Microsoft cranks out new identity management software
- 04 March, 2010 02:49
Microsoft announced at the RSA Conference Tuesday that it has begun shipping Forefront Identity Manager 2010, server software for provisioning and de-provisioning user access and privileges for network and database resources.
Forefront Identity Manager 2010, the successor to Microsoft’s Identity Lifecycle Manager 2007, can be used to establish policy-based access controls tied to the user’s role in the organization. It features more end user self-service and automated IT administration features than the earlier product, according to Microsoft.
Early adopter First American Title Insurance, which has about 1,000 offices across the United States with 13,000 employees, discussed its use of the product for establishing access controls based on employee profiles tied to job functions. The process took about two months to establish, the company's IT executives said.
Scott Weir, IT manager for desktop architecture, said the human resources department assisted in the employee role-based definitions process. Forefront Identity Manager 2010 has a "rules engine" for establishing role-based access, but since not every employee's job role can easily fit into a neat pattern, there are also ways to have managers allow exceptions through a process that can be audited.
Forefront Identity Manager works with Active Directory and can also be used for identity synchronization with other directories, said Brendan Foley, Microsoft's director of product management.
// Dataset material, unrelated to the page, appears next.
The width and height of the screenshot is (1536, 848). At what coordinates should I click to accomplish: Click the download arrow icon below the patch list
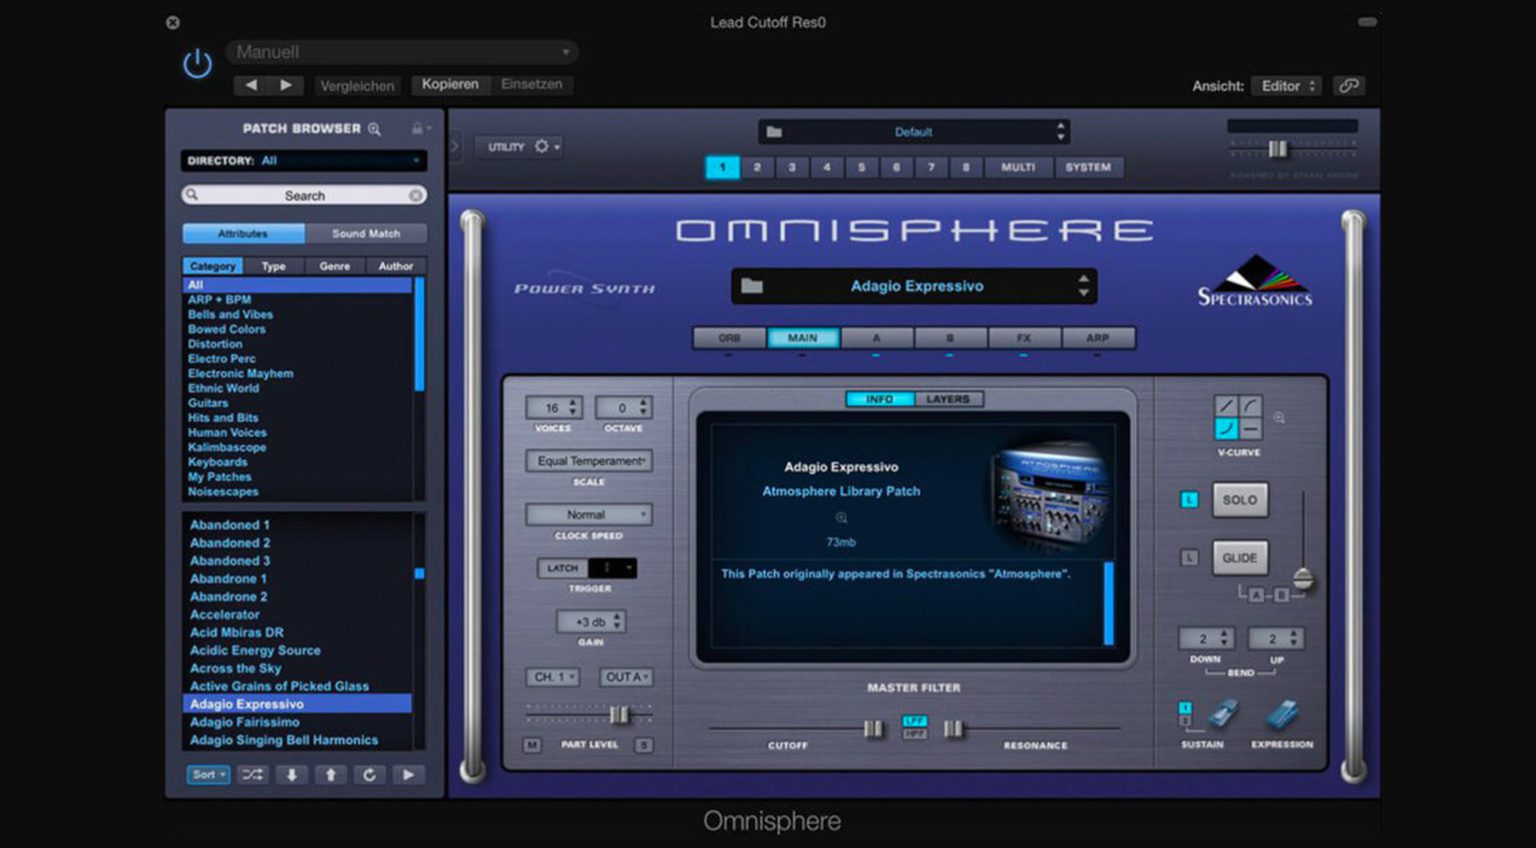291,775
It also can be used with SharePoint as an administrative console to manage identities, such as setting up an end-user self-service mechanism to let users make requests, something First American Title Insurance is establishing now.
Each time an employee at First American gains access via a Windows-based desktop, the information is shared with the centralized Forefront identity Manager server over the MPLS network the business uses to connect its offices. This way, the users gain appropriate access to network and database resources. Before Forefront Identity Manager was in place, provisioning "would take up to two days," said Cameron Cosgrove, First American’s vice president of infrastructure. "We went from two days to two seconds." De-provisioning a user is also far simpler, he adds, with the entire process automated.
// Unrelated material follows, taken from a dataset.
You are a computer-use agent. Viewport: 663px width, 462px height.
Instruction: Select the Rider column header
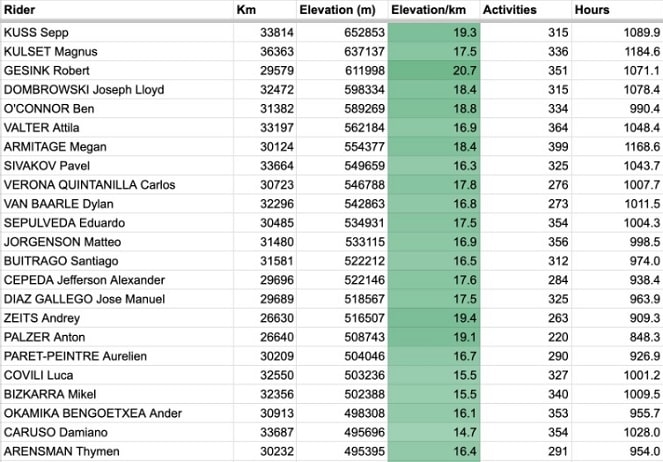(117, 10)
First American is not only using the identity management function for resources on its own premise, but is tying in its use with Cisco's hosted IronPort service for e-mail security. The company recently opted to switch from owning an IronPort appliance to using the new Cisco service instead for some employees. Forefront identity Manager works fine in that scenario as well, Cosgrove said.
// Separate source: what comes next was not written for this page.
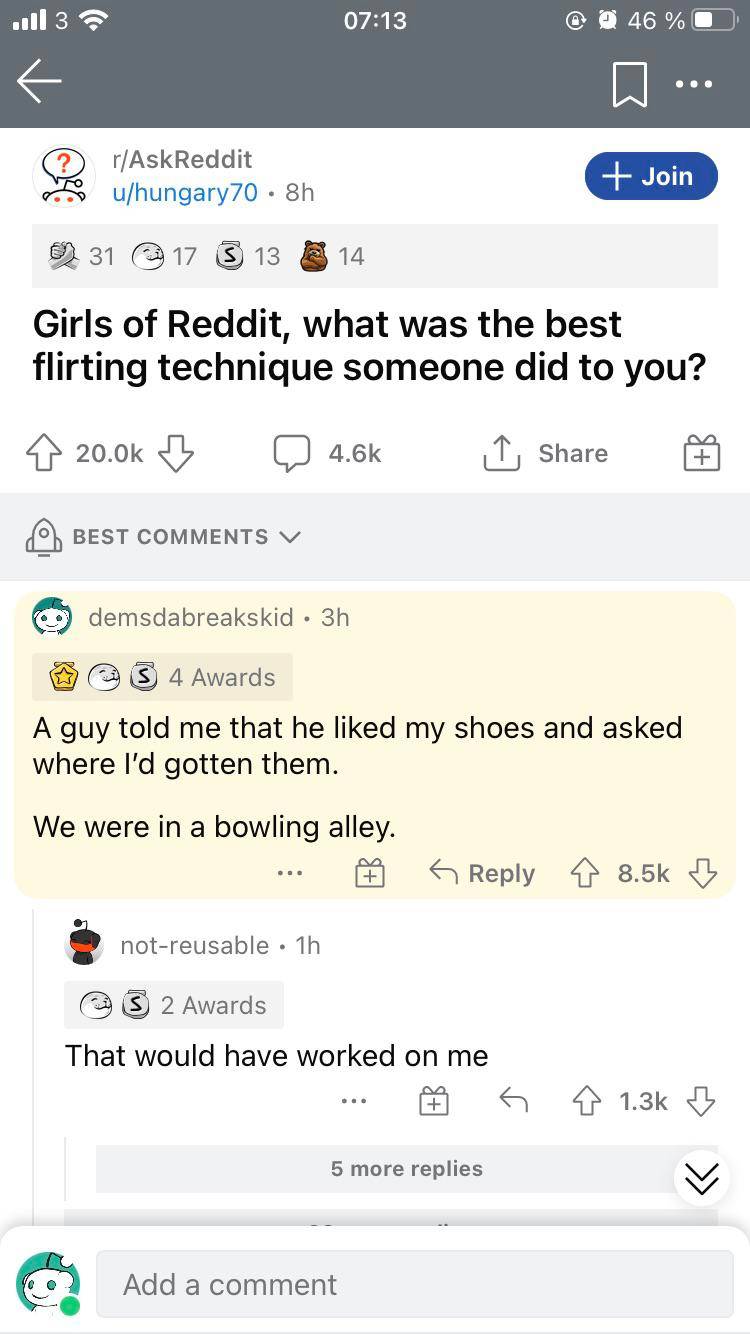Give award to demsdabreakskid's comment
The image size is (750, 1334).
point(370,874)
Forefront Identity Manager costs $15,000 plus about $18 for client-access license.
In other news announced at the RSA Conference, Microsoft said it has put in the public domain, and is making a toolkit available, for cryptographic elements that are part of its U-Prove software technology, which uses tokens to allow individuals to share select information about themselves to establish identity online. U-Prove is being tested in a pilot project at the Technical University of Berlin in Germany in applications such as smart cards used by students to buy e-books online, among other uses.